False Vacuum: An hypothetical vacuum(space devoid of matter) that is not entirely stable. If a small region of the universe reached a more stable vacuum, this change would spread.
Great Filter: With no evidence of intelligent life other than ourselves, it appears that the process of starting with a star and ending with "advanced explosive lasting life" must be unlikely.
Von Neumann probes: Or Universal Assemblers, A spacecraft capable of replicating itself.
Final anthropic principle: Intelligent information-processing must come into existence in the Universe, and, once it comes into existence, will never die out.
Mathematical universe hypothesis: Or Tegmark Universe, our external physical reality is a mathematical structure consisting of starting conditions with rules about how they are to evolve. Any universe that corresponds to a logically coherent mathematical object exists, but universes exist “more”(in some sense) in proportion to their underlying mathematical simplicity.
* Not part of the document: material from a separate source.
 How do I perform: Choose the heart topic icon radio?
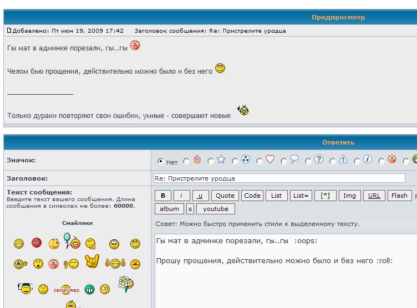coord(259,161)
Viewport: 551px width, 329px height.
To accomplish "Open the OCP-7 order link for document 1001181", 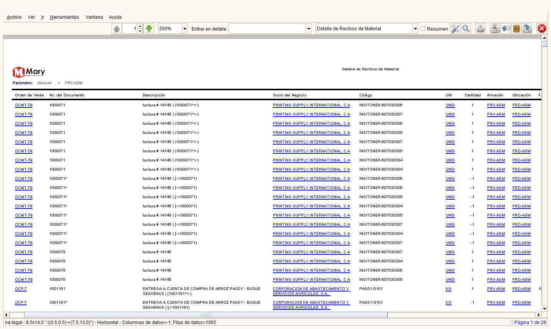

Liminality: The quality of ambiguity, or disorientation, that occurs during a middle stage, or a threshold. Liminal places can range from borders and frontiers to crossroads and airports, which people pass through but do not live in.
Causality: Relationship between a cause and an effect, where the effect is a direct consequence of the cause.
Eternal Return: A theory that the universe and all existence and energy has been recurring, and will continue to recur, in a self-similar form an infinite number of times across infinite time or space.
Super now: A type of prediction taking things that are happening now and imagining that the future will be just like now, only “more extreme.”
Teleology: The study of things that happen for the sake of their future consequences. The fallacious meaning of it is that events are the result of future events.
Prediction: Statement or claim that a particular event will occur in the future in more certain terms than a forecast.
Equinox: Twice a year, around 20 March and 22 September, when daytime and nighttime are of approximately equal duration all over the planet.
Solstice: Twice a year, when either hemisphere has the most sunlight of the year(summer solstice) or the least sunlight of the year(winter solstice) for any place other than the Equator.
Compressed Air Energy Storage: A way to store energy generated at one time for use at another time using compressed air.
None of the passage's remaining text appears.